### [The task]
The whole listing is to be returned exactly.

....

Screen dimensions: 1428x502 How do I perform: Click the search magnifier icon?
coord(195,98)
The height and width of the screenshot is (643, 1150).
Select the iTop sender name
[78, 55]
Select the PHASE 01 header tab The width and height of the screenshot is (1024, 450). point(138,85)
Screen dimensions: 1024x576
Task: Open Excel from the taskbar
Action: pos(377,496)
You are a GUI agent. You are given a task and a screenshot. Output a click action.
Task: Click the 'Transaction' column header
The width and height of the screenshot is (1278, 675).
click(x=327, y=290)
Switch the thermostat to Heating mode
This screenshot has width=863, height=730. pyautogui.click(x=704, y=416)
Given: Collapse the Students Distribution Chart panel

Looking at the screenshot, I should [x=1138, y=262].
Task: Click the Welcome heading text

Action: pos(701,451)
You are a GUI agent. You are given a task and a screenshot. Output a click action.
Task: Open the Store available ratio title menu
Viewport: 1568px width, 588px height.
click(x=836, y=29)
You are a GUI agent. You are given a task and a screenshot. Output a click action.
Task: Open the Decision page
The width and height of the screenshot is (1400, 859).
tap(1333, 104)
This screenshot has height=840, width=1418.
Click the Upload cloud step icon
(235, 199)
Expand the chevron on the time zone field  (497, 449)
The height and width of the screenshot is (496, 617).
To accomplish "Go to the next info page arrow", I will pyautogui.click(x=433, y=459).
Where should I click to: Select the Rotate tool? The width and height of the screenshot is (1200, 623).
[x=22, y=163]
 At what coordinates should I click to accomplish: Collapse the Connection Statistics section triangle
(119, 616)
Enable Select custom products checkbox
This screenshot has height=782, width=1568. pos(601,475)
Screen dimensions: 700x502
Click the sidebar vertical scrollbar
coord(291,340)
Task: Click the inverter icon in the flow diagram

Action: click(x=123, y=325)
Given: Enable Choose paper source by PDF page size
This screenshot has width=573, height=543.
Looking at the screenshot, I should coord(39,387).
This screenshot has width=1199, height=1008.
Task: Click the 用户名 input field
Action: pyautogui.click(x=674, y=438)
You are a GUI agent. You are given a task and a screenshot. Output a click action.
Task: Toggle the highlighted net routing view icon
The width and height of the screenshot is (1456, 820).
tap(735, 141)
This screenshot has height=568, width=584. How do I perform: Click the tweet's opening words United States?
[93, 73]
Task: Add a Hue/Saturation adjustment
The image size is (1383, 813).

....

### [Output]
Screen dimensions: 1428x502 How do I perform: Click the search magnifier icon?
coord(195,98)
The height and width of the screenshot is (643, 1150).
Select the iTop sender name
[78, 55]
Select the PHASE 01 header tab The width and height of the screenshot is (1024, 450). point(138,85)
Screen dimensions: 1024x576
Task: Open Excel from the taskbar
Action: pos(377,496)
You are a GUI agent. You are given a task and a screenshot. Output a click action.
Task: Click the 'Transaction' column header
The width and height of the screenshot is (1278, 675).
click(x=327, y=290)
Switch the thermostat to Heating mode
This screenshot has width=863, height=730. pyautogui.click(x=704, y=416)
Given: Collapse the Students Distribution Chart panel

Looking at the screenshot, I should [x=1138, y=262].
Task: Click the Welcome heading text

Action: pos(701,451)
You are a GUI agent. You are given a task and a screenshot. Output a click action.
Task: Open the Store available ratio title menu
Viewport: 1568px width, 588px height.
click(x=836, y=29)
You are a GUI agent. You are given a task and a screenshot. Output a click action.
Task: Open the Decision page
The width and height of the screenshot is (1400, 859).
tap(1333, 104)
This screenshot has height=840, width=1418.
Click the Upload cloud step icon
(235, 199)
Expand the chevron on the time zone field  (497, 449)
The height and width of the screenshot is (496, 617).
To accomplish "Go to the next info page arrow", I will pyautogui.click(x=433, y=459).
Where should I click to: Select the Rotate tool? The width and height of the screenshot is (1200, 623).
[x=22, y=163]
 At what coordinates should I click to accomplish: Collapse the Connection Statistics section triangle
(119, 616)
Enable Select custom products checkbox
This screenshot has height=782, width=1568. pos(601,475)
Screen dimensions: 700x502
Click the sidebar vertical scrollbar
coord(291,340)
Task: Click the inverter icon in the flow diagram

Action: click(x=123, y=325)
Given: Enable Choose paper source by PDF page size
This screenshot has width=573, height=543.
Looking at the screenshot, I should coord(39,387).
This screenshot has width=1199, height=1008.
Task: Click the 用户名 input field
Action: pyautogui.click(x=674, y=438)
You are a GUI agent. You are given a task and a screenshot. Output a click action.
Task: Toggle the highlighted net routing view icon
The width and height of the screenshot is (1456, 820).
tap(735, 141)
This screenshot has height=568, width=584. How do I perform: Click the tweet's opening words United States?
[93, 73]
Task: Add a Hue/Saturation adjustment
The image size is (1383, 813).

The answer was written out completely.